I figured out the TCP 443 part. But I created the ACL toward the single IP of my API.

Instead of 0.0.0.0/0

Do you have a /16 or /24 I could restrain the destination ? Your API are maybe all on the same public subnet ? I will be challenge internally for opening 443 to 0.0.0.0./0

Thank you for your reply. I understand I’m using the free version because I only need 7 account secured, but I would pay for this fantastic solution if you would tell me to.

This document needs to be updated as there are missing IPs. I had to add this humongous subnet (40.126.x.x) to get it to work. I guess I could spend the day watching WireShark for the exact IP’s but I would rather you guys tell me. Is it possible to get this document updated?

https://help.duo.com/s/article/1337?language=en_US

Thanks.

I’ll pass that feedback on, but keep in mind that as we expand our operations globally and add more capacity in areas where we already host services it is more likely that the IPs could change at any time.

Using the API hostname in outbound rules is a flexible and recommended solution.

Unfortunately, my firewall can’t use an API hostname only IP addresses.

Hi @twalker
What feature are you trying to connect to? Our internal team confirmed that the help article seems to be complete based on the information we have. As it says, however, Duo only has IP ranges for the MFA API. If you are trying to connect to something like the Duo Admin Panel or SSO, then it’s expected that the IP will not be listed in that article. We have a feature request to implement stable IP ranges for that, which we can add you to if you’d like. Anyone else reading who is interested can request to be added by contacting Duo Support or your Customer Success Manager or Account Executive if you know who that is. That’s one of the most common reasons people encounter this issue of IPs not being listed.

The other common reason you might run into this is if you have a configuration that causes traffic to go somewhere else instead of the Duo MFA API, like a proxy or perhaps a typo in the configuration. This is something you will need to work with Duo Support on, as we don’t do advanced troubleshooting of configurations here in the Community.

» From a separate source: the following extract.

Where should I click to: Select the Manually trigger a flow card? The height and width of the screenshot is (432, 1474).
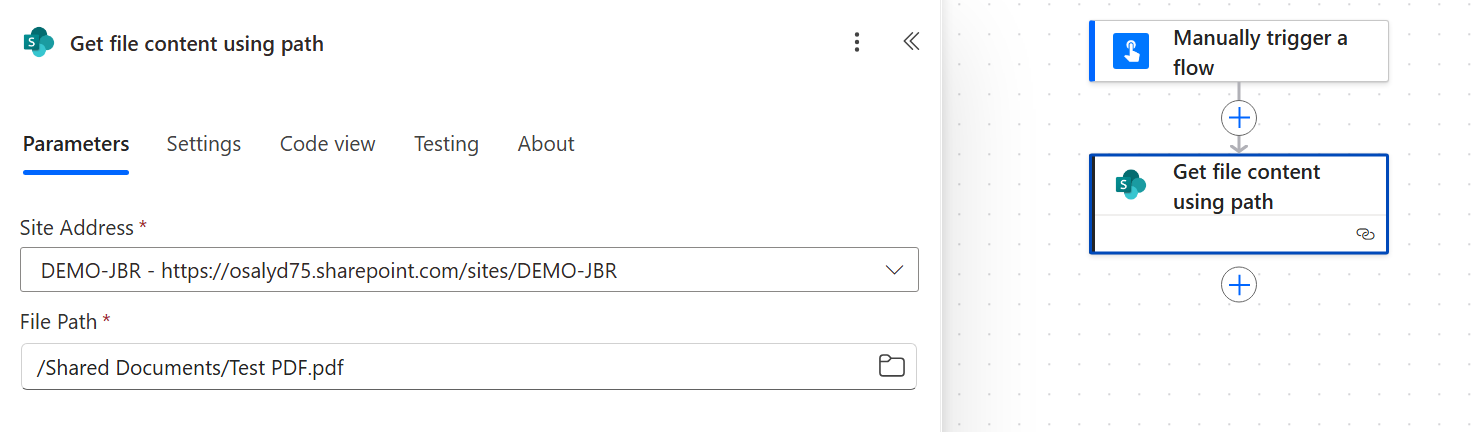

No, just trying to login to a server using multi-factor. If I don’t put in the 40.126.x.x range I never get the DUO Security screen for the Push, Call Me or Passcode. It just times out. We don’t use a proxy. I have a ticket open with Support, but they have been giving me the run around for weeks now. Support ticket 00775986

I have captured the following IPs in the logs when I don’t have the 40.126.x.x range in my firewall whitelist. I’m sure there are more. I just hate leaving such a huge subnet open like that. It has to be 40.126.0.0/19 for it to work until I can get the exact IPs. (Plus the one’s in the doc of course).

40.126.28.20

40.126.28.19

40.126.7.35

40.126.7.32

40.126.24.146

40.126.28.11

Thanks for trying.

The internet tells me that the 40.126.0.0 block is owned by Microsoft. Are you by any chance using an Azure integration?

Edited to add this Microsoft KB article that shows 40.126 in their ranges: Office 365 URLs and IP address ranges - Microsoft 365 Enterprise | Microsoft Docs

Our ADFS lives there. Interesting. But, I thought DUO did a directory sync of our AD creds to authenticate.

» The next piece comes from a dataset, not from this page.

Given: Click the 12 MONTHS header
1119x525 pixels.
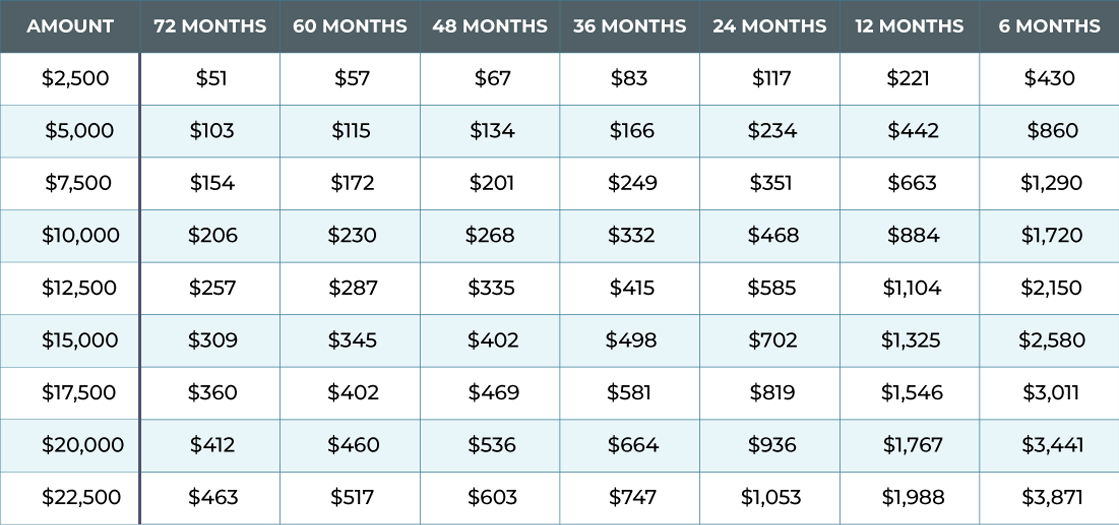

Duo does not sync any credentials. Duo does not store any primary password information. Duo Active Directory sync creates users in Duo using information from AD, but the sync does not include actual credential information.

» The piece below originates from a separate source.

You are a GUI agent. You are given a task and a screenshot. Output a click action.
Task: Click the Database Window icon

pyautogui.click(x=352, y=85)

If your AD FS is in Azure and you installed Duo for AD FS on it, it makes sense that you would need to permit access to the Azure ranges for login to work. But, none of Duo’s cloud services as covered by Duo’s article 1337 exist in that Microsoft-owned subnet.

I checked and our ADFS Azure IP doesn’t match anything in the 40.126.0.0/19 subnet, so it’s not us. Do you guys have servers at Azure?

I think our replies crossed. Are you using Office 365? Do you have clients that contact Office 365 services that slo now log in through a Duo-protected application?